My collegiate recovery center was critical in my recovery and my completion of college. We hosted a lot of events for allies, including a Recovery Zone ally training, as well as meditation groups, craft nights, and trainings. It’s good to know about these resources to offer up to your sisters and an office where you can build relationships as you further your DEI commitment.
3. Be mindful of your language
Words like “substance abuse,” “addict,” and “mentally ill” can be stigmatizing. While some people use these terms for themselves, a good default is person-first language, such as “person with a substance use disorder” or “person with a mental illness.” It’s important to reduce stigma in the way that we talk about these things in order to promote acceptance and inclusivity.
4. Check-in about mental health
Regularly check-in with your sisters and friends about their mental health and how they are doing. Check out the AFSP’s “Seize the Awkward” campaign for tips on how to do this.
5. Check-in about recovery
If someone has shared with you that they are in recovery, ask them if they’d like you to check-in with them about it. A simple, “How’s your recovery going? Is there anything I can do to support you?” can go a long way.

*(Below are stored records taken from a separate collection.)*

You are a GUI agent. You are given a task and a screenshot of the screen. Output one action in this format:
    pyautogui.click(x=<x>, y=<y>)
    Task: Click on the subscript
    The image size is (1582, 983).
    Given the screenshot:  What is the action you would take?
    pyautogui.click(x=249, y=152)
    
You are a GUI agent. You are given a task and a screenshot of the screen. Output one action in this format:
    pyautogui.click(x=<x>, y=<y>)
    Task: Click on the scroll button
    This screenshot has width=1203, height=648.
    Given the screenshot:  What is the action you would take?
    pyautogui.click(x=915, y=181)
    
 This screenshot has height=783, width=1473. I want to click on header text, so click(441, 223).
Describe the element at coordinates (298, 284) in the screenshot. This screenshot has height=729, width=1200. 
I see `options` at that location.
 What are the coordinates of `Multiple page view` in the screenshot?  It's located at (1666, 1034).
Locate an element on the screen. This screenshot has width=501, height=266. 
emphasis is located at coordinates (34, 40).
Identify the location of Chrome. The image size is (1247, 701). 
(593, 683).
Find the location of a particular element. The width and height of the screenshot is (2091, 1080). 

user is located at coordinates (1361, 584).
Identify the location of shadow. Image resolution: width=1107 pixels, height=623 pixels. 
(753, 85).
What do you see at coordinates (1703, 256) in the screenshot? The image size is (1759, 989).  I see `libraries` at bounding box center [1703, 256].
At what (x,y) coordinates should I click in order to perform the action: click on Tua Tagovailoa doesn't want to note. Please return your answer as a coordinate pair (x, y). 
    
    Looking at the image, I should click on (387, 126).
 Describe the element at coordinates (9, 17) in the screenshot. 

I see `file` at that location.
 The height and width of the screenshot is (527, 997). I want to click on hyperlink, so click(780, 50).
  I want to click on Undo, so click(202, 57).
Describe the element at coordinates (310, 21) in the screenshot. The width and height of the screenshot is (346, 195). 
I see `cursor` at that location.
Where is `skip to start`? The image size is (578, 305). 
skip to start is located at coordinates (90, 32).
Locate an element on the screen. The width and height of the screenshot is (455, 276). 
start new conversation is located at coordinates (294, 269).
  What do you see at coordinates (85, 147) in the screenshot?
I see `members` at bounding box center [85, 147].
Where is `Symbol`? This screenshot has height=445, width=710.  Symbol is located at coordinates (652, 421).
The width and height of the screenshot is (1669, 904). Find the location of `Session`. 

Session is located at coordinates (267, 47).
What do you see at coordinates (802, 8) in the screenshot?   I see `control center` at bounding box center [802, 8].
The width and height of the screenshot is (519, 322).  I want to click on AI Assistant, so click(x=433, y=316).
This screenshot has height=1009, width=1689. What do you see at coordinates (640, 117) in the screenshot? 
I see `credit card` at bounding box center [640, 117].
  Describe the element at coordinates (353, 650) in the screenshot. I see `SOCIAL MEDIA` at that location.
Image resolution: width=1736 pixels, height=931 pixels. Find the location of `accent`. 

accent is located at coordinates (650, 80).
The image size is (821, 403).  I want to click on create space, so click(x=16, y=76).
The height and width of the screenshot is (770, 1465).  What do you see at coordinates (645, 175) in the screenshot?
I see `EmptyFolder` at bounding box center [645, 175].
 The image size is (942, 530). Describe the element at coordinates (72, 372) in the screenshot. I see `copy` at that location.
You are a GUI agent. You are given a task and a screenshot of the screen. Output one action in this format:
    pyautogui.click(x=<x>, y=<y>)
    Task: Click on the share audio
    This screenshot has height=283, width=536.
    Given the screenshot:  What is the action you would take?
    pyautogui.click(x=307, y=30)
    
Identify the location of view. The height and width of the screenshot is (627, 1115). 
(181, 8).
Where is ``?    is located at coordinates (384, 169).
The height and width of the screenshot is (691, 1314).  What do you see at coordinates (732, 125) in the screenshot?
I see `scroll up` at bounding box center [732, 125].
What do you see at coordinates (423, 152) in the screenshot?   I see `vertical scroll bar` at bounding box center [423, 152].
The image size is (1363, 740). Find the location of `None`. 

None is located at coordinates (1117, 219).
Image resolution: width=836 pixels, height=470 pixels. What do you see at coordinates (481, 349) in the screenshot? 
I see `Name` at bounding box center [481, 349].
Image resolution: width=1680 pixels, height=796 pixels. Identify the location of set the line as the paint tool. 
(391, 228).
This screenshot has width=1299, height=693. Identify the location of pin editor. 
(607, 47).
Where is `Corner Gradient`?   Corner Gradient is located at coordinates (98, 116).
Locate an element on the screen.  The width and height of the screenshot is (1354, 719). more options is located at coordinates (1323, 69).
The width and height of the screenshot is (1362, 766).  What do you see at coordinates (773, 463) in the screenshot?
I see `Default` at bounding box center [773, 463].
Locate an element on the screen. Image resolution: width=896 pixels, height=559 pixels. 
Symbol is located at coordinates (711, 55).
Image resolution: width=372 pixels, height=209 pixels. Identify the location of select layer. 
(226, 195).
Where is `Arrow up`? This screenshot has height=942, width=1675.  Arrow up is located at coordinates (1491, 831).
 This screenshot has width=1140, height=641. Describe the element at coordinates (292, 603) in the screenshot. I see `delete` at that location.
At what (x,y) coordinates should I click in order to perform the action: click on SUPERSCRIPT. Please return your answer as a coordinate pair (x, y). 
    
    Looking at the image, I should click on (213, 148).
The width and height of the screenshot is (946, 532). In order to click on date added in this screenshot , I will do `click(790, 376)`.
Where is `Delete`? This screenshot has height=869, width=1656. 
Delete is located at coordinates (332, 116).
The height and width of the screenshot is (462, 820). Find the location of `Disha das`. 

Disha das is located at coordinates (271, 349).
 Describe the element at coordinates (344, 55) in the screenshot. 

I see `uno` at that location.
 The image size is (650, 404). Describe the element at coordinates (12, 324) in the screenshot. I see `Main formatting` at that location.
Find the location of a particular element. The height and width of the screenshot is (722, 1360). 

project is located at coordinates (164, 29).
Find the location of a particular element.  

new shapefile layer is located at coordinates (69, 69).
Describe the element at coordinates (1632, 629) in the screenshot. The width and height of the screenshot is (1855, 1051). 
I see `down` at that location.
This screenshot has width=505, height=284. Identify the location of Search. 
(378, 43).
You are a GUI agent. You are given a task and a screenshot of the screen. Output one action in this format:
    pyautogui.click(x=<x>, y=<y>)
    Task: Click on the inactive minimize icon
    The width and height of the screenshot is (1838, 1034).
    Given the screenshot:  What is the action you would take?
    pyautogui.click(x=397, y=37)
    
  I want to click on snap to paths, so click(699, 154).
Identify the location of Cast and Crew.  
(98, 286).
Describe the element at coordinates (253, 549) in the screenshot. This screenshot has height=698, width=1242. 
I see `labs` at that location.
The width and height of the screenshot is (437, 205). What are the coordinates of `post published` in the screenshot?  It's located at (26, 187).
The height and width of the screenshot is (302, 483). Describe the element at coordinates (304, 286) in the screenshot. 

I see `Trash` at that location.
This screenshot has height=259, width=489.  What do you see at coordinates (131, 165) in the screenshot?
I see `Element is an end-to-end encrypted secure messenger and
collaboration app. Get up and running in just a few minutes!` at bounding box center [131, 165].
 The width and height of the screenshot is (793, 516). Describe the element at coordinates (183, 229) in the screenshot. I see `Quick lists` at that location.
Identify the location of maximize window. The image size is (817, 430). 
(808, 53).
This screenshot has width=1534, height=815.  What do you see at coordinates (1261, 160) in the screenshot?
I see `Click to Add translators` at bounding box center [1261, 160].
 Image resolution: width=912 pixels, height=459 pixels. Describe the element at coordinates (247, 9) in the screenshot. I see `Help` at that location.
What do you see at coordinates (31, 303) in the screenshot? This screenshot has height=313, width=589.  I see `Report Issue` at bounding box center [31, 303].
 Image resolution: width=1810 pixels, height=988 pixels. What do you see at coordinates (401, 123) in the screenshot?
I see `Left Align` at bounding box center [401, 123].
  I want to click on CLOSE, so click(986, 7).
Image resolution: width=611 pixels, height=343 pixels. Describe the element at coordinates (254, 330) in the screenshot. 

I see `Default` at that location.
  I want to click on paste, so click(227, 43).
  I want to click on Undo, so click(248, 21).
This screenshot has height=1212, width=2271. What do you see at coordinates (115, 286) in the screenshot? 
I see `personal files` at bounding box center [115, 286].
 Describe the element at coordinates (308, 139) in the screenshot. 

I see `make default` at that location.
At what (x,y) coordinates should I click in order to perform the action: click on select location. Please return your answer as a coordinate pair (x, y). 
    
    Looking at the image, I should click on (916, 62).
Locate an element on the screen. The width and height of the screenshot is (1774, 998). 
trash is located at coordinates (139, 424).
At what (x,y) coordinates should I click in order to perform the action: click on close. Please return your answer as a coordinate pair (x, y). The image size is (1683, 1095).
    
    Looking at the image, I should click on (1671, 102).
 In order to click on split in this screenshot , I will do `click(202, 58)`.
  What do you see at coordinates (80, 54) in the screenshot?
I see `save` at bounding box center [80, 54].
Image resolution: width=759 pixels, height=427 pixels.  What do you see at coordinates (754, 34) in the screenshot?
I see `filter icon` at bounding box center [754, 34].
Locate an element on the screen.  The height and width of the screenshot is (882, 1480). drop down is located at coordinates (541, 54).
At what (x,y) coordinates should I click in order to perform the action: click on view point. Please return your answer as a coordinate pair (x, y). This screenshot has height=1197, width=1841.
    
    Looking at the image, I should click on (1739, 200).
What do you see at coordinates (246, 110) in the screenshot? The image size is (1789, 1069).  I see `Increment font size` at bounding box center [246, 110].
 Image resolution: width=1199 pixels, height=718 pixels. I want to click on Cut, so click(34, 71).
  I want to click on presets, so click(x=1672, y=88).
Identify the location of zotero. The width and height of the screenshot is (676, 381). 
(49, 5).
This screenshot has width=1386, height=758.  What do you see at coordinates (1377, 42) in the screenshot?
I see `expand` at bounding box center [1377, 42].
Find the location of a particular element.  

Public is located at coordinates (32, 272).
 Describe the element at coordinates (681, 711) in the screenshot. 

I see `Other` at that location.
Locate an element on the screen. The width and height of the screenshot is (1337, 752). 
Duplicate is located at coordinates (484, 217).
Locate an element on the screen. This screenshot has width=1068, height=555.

6. Don’t be afraid to express concern
If you notice someone using drugs or alcohol more than usual or in a dangerous way, or if you notice other things such as eating changes or new wounds on their body, checking in with them could be life-saving. These types of changes are not only a sign that someone may be facing a mental health or behavioral health disorder, they are also a risk factor and warning sign of suicide. Don’t be afraid to tell someone what you are noticing, see if they need help, and help them find resources. Your school’s counseling center may be able to provide specific guidance for you.
7. Have substance-free options
It’s important to recognize that substances are often part of Greek Life experiences. Alcohol shows up at parties, formals, and post-meeting dinners. Marijuana makes its way around a campfire at a reunion. It’s important to be mindful of how often substances are appearing, and if all social interactions include them. Are there any social events that are substance-free? Are you perhaps leaving a member out who might not want to be around substances? While this is not a recommendation to try to make everything substance-free, it is a prompt to think about how often substances are part of the social event, and if people are aware ahead of time that they will be there.
8. Listen to stories and recognize strengths
If people are sharing about their recovery journeys, listen non-judgmentally and honor the vulnerable space that you have been invited into. While people in recovery face many challenges, they have also overcome great obstacles. This strength is an asset to them and their communities.
Just like everyone else, people in recovery need support and other people. This year, I hope you take time to consider how you can better support people in recovery in your chapter and on your campus.